Оставлять живого на звериные, по клочкам, похороны не позволила партизанская совесть. Товарищи переплели скрещенные руки и, усадив старика, бережно понесли. Старик бредил, но бредили и они; он стал тяжелее; огромные его сапоги, подкованные железом и носками вовнутрь, болтались и били их в колени. Чуть не плача, они разули его, но равновесие изменилось, и он вовсе стал падать; они, не сговариваясь, поддерживали его сомкнутыми плечами. Так началась эта странная дружба; крепкое сплетение их рук, плотное, как в клятве, длилось всю ночь, которая выпала длинней столетья. Комаром, гнусом и еще чем-то тонкостным, со щекотными усиками, облепляло их опухшие лица; нельзя было обмахнуться, не потревожив старика, и следовало идти все дальше, – еще чудился застрявший в ушах малиновый звон шпор и дробный топот копыт по дороге. Никто не знал троп, и оба не умели прочесть на деревьях старые, заплывшие засечки, отметины корейцев, добывателей женьшеня… Они шли, качаясь от одури, жажды и огня, пожиравшего изнутри, а следом волочилась луна. Они были совсем мальчишки, и, когда на ночлеге Черимов стал разводить костер, чтоб отогнать гнуса, молодой воспротивился: в полубреду мерещилось – в световой их островок вхлынет тьма, перепутанная с казаками, и смоет их вместе с горящим сучьем. Они спорили долго, пока не повалил их сон. Утром они не нашли возле себя Гараси, – старик ночью уполз за куст и там умер; так же, ища себе укромного места, делает всякий вольный зверь. Старик лежал на животе и, далеко откинув руки, как бы стучался в непарадную дверь земли. Новые друзья закопали его в яме, вырытой руками. Не было даже ножа перерезать толстые трубы, по которым текли смолистые соки Уссурийской тайги: они просто засунули его под корни и забросали песком.

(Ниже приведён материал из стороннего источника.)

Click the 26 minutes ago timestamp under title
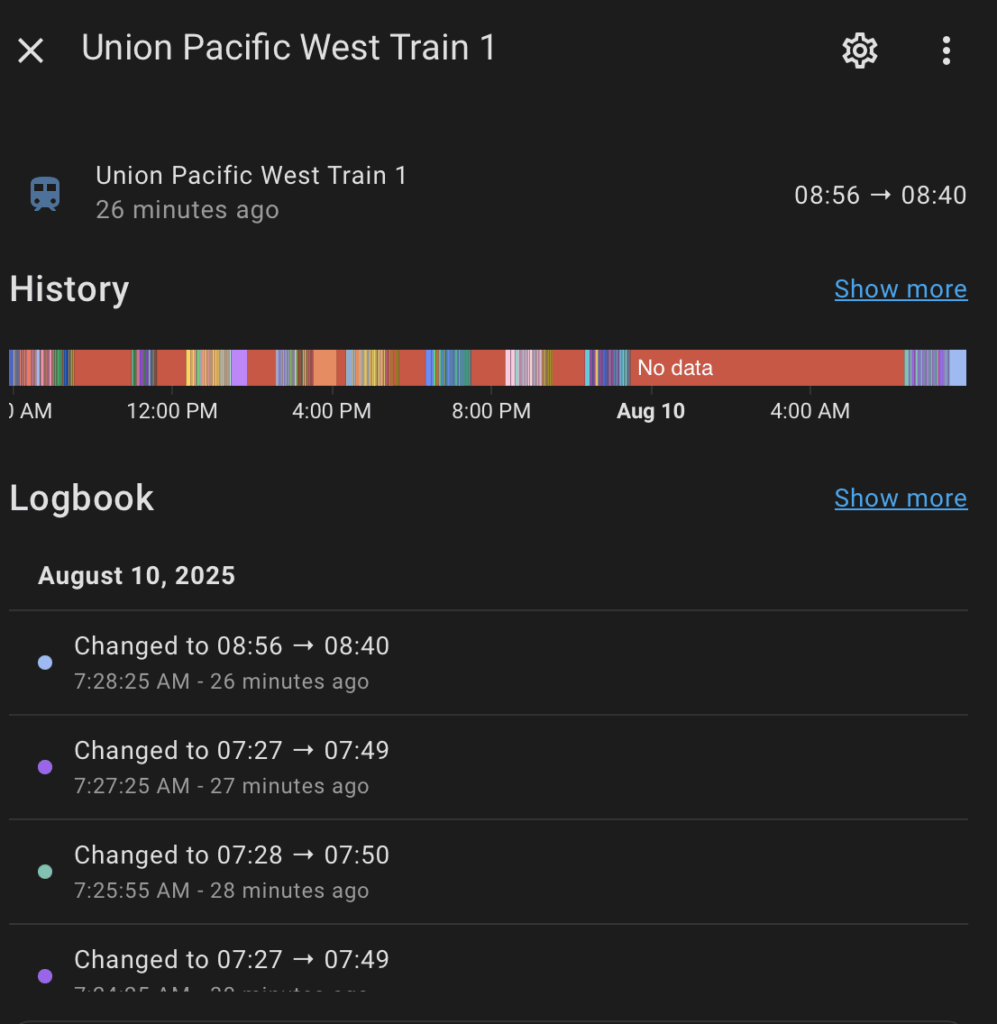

…Фронты распались, дороги назад стали свободны, на восток уже проникали советские люди и книги, и лишь у Забайкалья, где все теснее смыкал предсмертные круги атаман, их провели сокрытными, обходными тропами. Домой они вернулись сумрачным мартовским утром, без багажа, в рваных шинелях, в серой солдатской коросте. Арсения сразу увела к себе мать; из дальней комнаты слышались всхлипыванья и усердные, точно целый батальон родственников собрался там, чмоканья.